**Objective**: Can you sum up the passage about getting Linux to run on a 2007 machine in two sentences?

**Provided passage**:
The machine is a 2007 build, so the hardware may be outdated already but at least not by too much, it has plenty of "oomph" to it (2 GB RAM, 128 MB graphics, AMD 2.800 Sempron overclocked to 3.200 currently) so Linux should be able to run with all the "bells and whistles" enabled.

Are you up to the challenge? How much would you take for the job?

With best regards......

Thanh

PS @ dave_boo

Thanks for your suggestions again, as you see, in my case (maybe i'm just a complete idiot) even following the instructions by the letter does not rectify the problem at hand. I would say the graphic card is bad but then it wouldn't work under Windows, and there it DOES work, 3D and all.

Car analogy? Linux is a car where the engine explodes when the brake light bulb burns out. Also you won't be able to start the engine if the ashtray is full or the antenna extended. So much to car analogies.

"If you need help, give me a ring (but i won't answer because i have the phone in silent mode, i'll call you back when i feel like it, maybe next week.)"

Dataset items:
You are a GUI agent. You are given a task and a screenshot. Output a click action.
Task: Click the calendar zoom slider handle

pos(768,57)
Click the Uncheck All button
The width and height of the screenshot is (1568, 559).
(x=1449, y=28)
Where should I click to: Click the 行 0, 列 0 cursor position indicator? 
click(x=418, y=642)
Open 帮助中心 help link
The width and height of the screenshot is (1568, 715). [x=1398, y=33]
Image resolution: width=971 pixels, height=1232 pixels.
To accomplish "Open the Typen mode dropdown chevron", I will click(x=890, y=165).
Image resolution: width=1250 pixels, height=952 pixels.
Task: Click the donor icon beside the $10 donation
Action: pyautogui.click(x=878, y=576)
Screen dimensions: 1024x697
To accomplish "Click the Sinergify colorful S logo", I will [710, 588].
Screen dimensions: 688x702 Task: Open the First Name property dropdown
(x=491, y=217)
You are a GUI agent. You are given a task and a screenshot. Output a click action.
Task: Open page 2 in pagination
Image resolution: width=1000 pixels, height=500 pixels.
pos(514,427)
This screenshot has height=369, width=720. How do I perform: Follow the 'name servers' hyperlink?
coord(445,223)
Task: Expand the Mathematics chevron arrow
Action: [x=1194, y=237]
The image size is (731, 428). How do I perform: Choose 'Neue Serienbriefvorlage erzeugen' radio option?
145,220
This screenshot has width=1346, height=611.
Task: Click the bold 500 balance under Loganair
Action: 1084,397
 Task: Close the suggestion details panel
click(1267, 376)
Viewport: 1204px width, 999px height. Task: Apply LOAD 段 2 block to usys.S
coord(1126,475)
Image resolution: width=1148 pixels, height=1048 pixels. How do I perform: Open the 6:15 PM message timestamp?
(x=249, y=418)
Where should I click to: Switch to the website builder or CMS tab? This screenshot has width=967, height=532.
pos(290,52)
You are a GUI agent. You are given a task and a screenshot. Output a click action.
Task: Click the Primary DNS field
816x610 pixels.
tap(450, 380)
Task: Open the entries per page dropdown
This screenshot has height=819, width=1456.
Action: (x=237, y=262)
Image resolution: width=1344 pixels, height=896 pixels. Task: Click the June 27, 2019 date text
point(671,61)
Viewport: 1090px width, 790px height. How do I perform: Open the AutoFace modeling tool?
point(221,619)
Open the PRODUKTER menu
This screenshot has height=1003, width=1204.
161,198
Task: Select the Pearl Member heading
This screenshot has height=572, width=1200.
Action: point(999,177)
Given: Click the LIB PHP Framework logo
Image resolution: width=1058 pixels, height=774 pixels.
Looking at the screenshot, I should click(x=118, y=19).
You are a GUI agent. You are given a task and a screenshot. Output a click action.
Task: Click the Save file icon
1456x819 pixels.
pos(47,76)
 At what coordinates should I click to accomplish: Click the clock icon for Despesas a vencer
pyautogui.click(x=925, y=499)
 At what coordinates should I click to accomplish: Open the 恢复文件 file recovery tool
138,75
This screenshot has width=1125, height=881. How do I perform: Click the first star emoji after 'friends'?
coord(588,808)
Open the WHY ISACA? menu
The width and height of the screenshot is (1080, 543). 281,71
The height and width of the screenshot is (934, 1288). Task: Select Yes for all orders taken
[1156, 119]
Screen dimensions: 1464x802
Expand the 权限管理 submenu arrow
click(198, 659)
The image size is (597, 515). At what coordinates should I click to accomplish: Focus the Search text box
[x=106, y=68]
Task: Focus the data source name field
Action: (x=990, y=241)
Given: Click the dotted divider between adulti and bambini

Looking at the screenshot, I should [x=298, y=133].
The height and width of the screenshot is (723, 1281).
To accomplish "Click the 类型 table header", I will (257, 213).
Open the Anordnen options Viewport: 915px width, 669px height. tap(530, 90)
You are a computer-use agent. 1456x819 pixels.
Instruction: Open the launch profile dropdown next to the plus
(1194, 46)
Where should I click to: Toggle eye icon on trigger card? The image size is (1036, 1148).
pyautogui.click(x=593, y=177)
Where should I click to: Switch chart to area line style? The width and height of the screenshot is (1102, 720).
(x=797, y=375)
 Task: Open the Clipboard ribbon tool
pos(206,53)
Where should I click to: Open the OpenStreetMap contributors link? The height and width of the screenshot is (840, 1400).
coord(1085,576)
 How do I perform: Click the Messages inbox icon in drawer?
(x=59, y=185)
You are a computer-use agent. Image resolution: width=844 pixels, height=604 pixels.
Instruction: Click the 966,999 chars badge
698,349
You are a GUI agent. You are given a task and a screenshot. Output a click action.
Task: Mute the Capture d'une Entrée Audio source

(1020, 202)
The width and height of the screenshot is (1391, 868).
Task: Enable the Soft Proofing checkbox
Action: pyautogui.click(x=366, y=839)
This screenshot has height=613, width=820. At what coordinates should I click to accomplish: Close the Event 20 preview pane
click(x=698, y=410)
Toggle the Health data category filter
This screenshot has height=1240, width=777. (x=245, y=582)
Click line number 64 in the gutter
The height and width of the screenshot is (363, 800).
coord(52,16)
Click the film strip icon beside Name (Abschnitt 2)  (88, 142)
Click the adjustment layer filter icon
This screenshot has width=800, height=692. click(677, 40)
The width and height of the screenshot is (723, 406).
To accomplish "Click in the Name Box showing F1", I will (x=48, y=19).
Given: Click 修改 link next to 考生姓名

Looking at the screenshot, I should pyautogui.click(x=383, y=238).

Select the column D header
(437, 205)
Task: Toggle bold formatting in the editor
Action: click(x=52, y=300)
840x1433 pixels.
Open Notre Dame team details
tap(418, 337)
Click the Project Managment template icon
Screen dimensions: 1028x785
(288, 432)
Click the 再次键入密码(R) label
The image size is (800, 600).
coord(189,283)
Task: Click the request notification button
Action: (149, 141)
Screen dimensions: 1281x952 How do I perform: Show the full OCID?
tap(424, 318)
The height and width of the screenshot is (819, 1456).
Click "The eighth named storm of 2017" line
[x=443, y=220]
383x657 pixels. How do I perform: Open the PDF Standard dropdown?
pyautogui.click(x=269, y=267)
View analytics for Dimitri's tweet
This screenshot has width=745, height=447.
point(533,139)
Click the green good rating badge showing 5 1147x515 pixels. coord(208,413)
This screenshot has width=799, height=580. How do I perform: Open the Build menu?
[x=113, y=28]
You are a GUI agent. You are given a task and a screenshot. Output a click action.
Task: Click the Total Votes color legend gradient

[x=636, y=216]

**Correct result**: The writer describes a 2007 machine with 2 GB RAM, 128 MB graphics and an overclocked AMD Sempron that should run Linux with everything enabled, and asks whether the reader is up to the challenge and what they would charge. Following the suggested instructions to the letter has not fixed the problem, even though the graphics card works under Windows, 3D included, and the writer mocks Linux as a car whose engine explodes when the brake light bulb burns out.